Written instruction
Continue the essay below on Darwin's theory and the role of cooperation in nature, starting after its last paragraph.
[begin Reading text]
For centuries, philosophers have looked to nature for insight into how we ought to live. Taoist sages, observing rivers that bend around obstacles and trees that yield to the wind, found lessons in quiet adaptability. Charles Darwin too uncovered profound truths in nature, showing through his theory of evolution that life advances by selecting traits best suited for survival. Yet many who followed him overlooked nature’s fuller lesson: beyond mere survival lies a deep reliance on cooperation.
Darwin’s theory, at its core, describes how species evolve through natural selection—a process involving both competition and cooperation. However, several prominent philosophers cherry-picked aspects of this framework, leading to skewed ideologies.
Herbert Spencer’s Social Darwinism (Social Statics, 1851) fixated on competition, portraying society as a battleground where only the strongest should prevail. This view, akin to watching a lion’s hunt while ignoring the pride’s nurturing bonds, underpinned Gilded Age monopolies and left workers languishing. It neglected the cooperative mechanisms that Darwin saw as equally vital to survival.
[end Reading text]
[begin Data extract]
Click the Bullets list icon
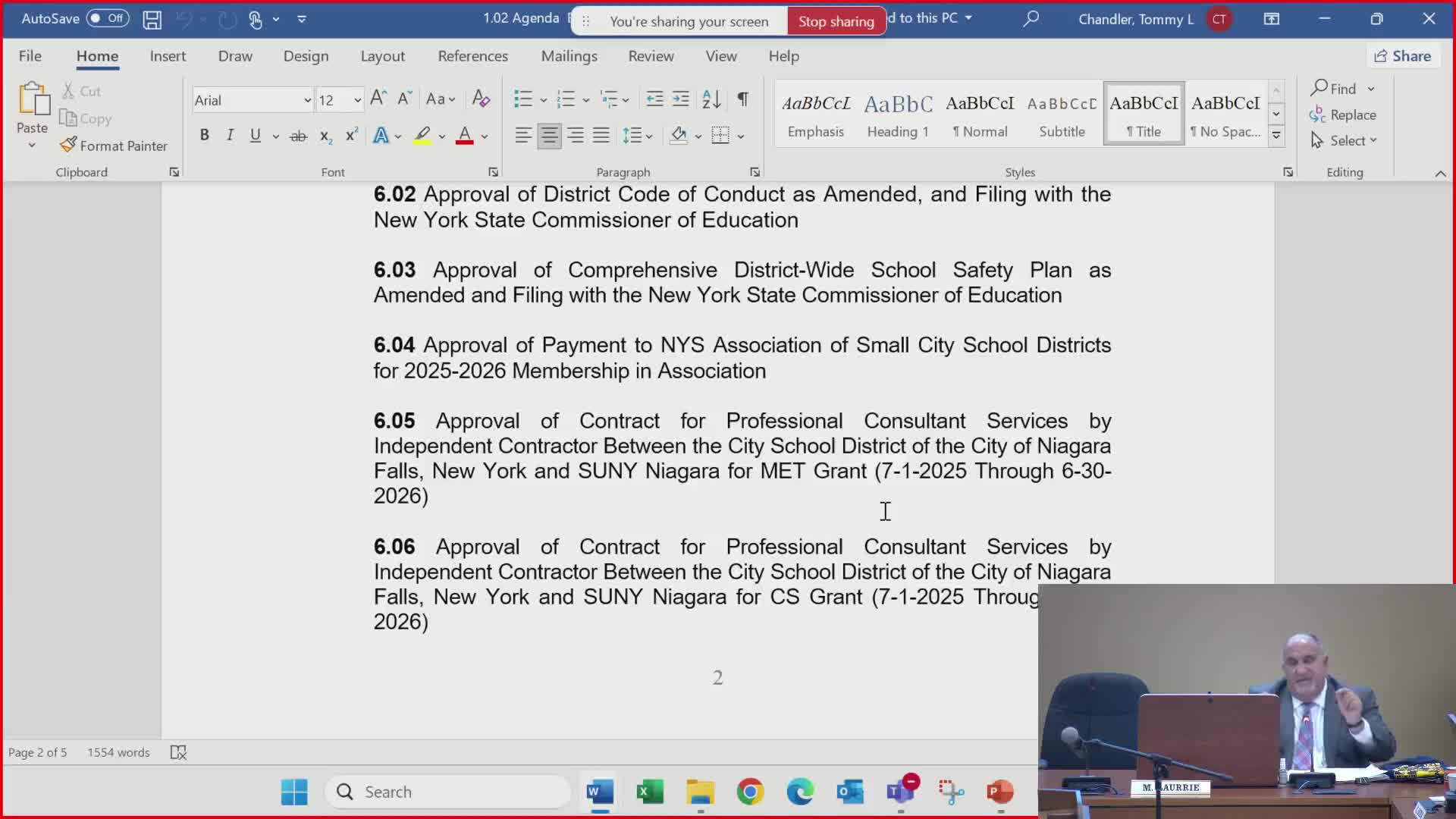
[end Data extract]
Exercise output
Friedrich Nietzsche, inspired partly by evolutionary ideas, celebrated the Übermensch—an individual rising above conventional morality. Later interpretations warped this into elitist doctrines, sidelining the communal ties that sustain any society, a far cry from Darwin’s broader vision.
Meanwhile, Karl Marx, Vladimir Lenin and Joseph Stalin drew on Darwin’s materialism to frame history as perpetual class struggle. They sought to organise workers into state-controlled systems, but their coercive methods—culminating in the Soviet Union’s collapse in 1991—lacked the voluntary, adaptive cooperation Darwin observed in nature, revealing a rigidity that stifled renewal.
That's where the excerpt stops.